Licensed to ill
I ended up being off work for 4 days, with today being my first day back.
It’s weird being home ill for an extended period. I realise some people spend months, years even at home sick but for me 4 days is an unprecedented spell under the cosh of illness. My other half was home for 2 of the days, but for the other 2 I was alone. You’d think that time would drag with nobody to talk to, no human interaction to enjoy, but in fact it raced away from me. My eyes started to crinkle from internet fatigue (there’s only so much F5-ing on Facebook and posting crap on messageboards you can do) and the TV is so shockingly bad that you start dreaming up ways of murdering your neighbours just for something to do. The house starts to take on an odd smell too. Recycled breath and unwashed cups and bed socks mixed in with germs, unbrushed hair and boredom.
My first steps out of the house yesterday afternoon to nip to my local Sainsbury’s were momentous. Such was their significance, I half-expected to see bollards erected and buoyant crowds lining my three-minute walk to the shop, cheering me on and waving old blankets with my face or messages of support scrawled upon them.
On starting my shopping, I saw a great magazine cover, featuring Jordan aka Katie Price. The pull quote headline was “I think rapists should be raped, the death penalty’s great and Obama’s not fit!”. Pictured was La Price draped in an American flag. What a wonderful headline. It was a bit like reading a toilet wall. I’m not particularly surprised that Jordan has these opinions (although, “the death penalty’s great”? Really? How? On toast? As a draught excluder?), more that she gets asked about them.
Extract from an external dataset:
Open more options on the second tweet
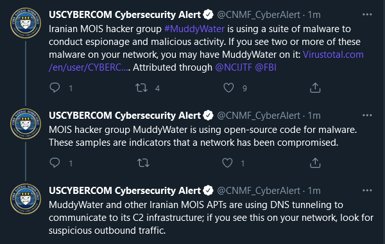The image size is (385, 244). click(367, 115)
What with messageboards, communities, forums, blogs, feedback forms, feeds, status updates etc, we’re being asked our opinion on a continual basis. Rather worryingly, I think I’m running out of opinions. I need new ones. Do I think Obama is fit?
Being outside again had a profound effect on me. Having brought no list, I wandered around the supermarket’s three aisles like a Stepford wife for about half an hour, oohing and aahing at products I’ve seen a thousand times before. Naturally, I left spending more than I had intended and forgetting half of what I went in for.